# Wann passt eine Radhose



## dertiger (8. Juli 2007)

Hallo
Kaufe gerad meine erste kurze Radhose.
Habe ein paar davon bestellt und probiere sie an. Ich weiß aber leider nicht so genau, wann sie passen.
Die eine (Pearl Izumi Attack in L) ist mir beispielsweise eher eng, dafür ist das Sitzpolster auch nicht zu groß und rutscht auch nicht rum und steht auch nicht hinten ab.
Die andere eine Protective (XL) ist bequemer, dafür ist das Polster etwas zu groß.
Mich würde interessieren, wie eng man eine Radhose kauft. Muß sie beim normalen gehen leicht unbequem eng sein? Muß das Sitzpolster sehr eng sein. Bei mancher Hose stand das Polster hinten so 1 cm ab. Ist das arg schlimm?


----------



## tronic74 (8. Juli 2007)

Ähm, also eine Radhose sollte anliegend sitzen.
So wie eine Badehose.
Versuchs mal mit der gleichen Größe wie mit Deiner Unterhose.


----------



## MTB-News.de




----------



## FeierFox (8. Juli 2007)

Da hilft nur anprobieren, die Dinger fallen von Hersteller zu Hersteller teilw. extrem anders aus. Sie muss halt einfach sitzen, das merkt man schon, wenns irgendwo schlackert ists nicht richtig und wenns was einschnürt auch nicht.


----------



## x-rossi (8. Juli 2007)

vergiss die größenangaben.

ich trage pearl izumi in l und brauche sugoi in xl (und auch das ist schon grenzwertig eng).

dann gibts noch einen anderen hersteller, bei dem muss ich xxl nehmen.

-

vom tragegefühl sollten sich deine klamotten eng, aber nicht einengend anfühlen.


----------



## dertiger (8. Juli 2007)

| BEREITGESTELLTE DATEN |
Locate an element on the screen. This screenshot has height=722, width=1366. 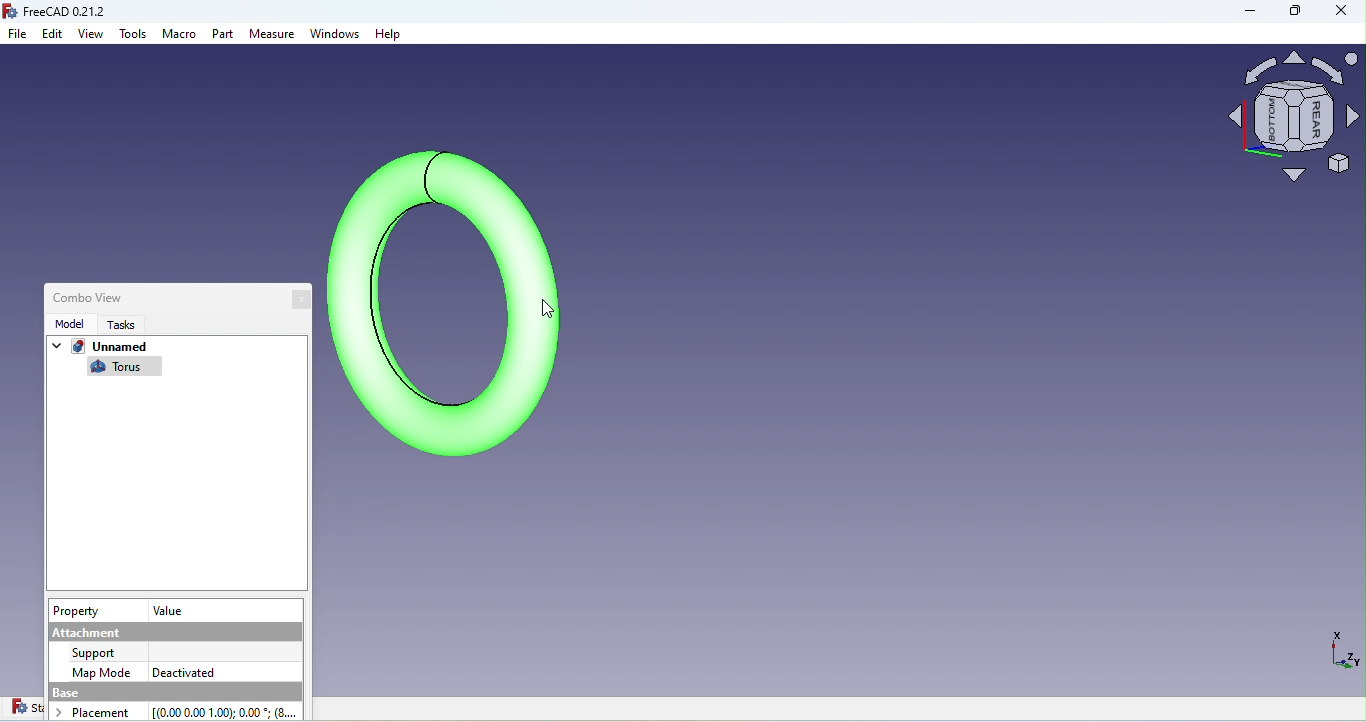
Combo view is located at coordinates (83, 296).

| AUFGABEN |
1. Zitieren Sie aus dem Forenthread zur Radhose den Abschnitt, der mit den Worten „## FeierFox (8.“ beginnt und mit „einschnürt auch nicht.“ endet.
2. Nennen Sie alle Hersteller von Radhosen, die im Forenthread zur Radhose namentlich genannt werden.
3. Beantworten Sie anhand des Forenthreads zur Radhose folgende Fragen:
(a) In welcher Größe probiert dertiger die Pearl Izumi Attack an?
(b) Wie weit stand bei mancher Hose das Polster hinten ab?
(c) Mit welcher Art von Hose vergleicht tronic74 den richtigen Sitz einer Radhose?

| LÖSUNGEN JE AUFGABE |
1.
## FeierFox (8. Juli 2007)

Da hilft nur anprobieren, die Dinger fallen von Hersteller zu Hersteller teilw. extrem anders aus. Sie muss halt einfach sitzen, das merkt man schon, wenns irgendwo schlackert ists nicht richtig und wenns was einschnürt auch nicht.

2. Pearl Izumi, Protective, Sugoi

3.
(a) In L
(b) Etwa 1 cm
(c) Mit einer Badehose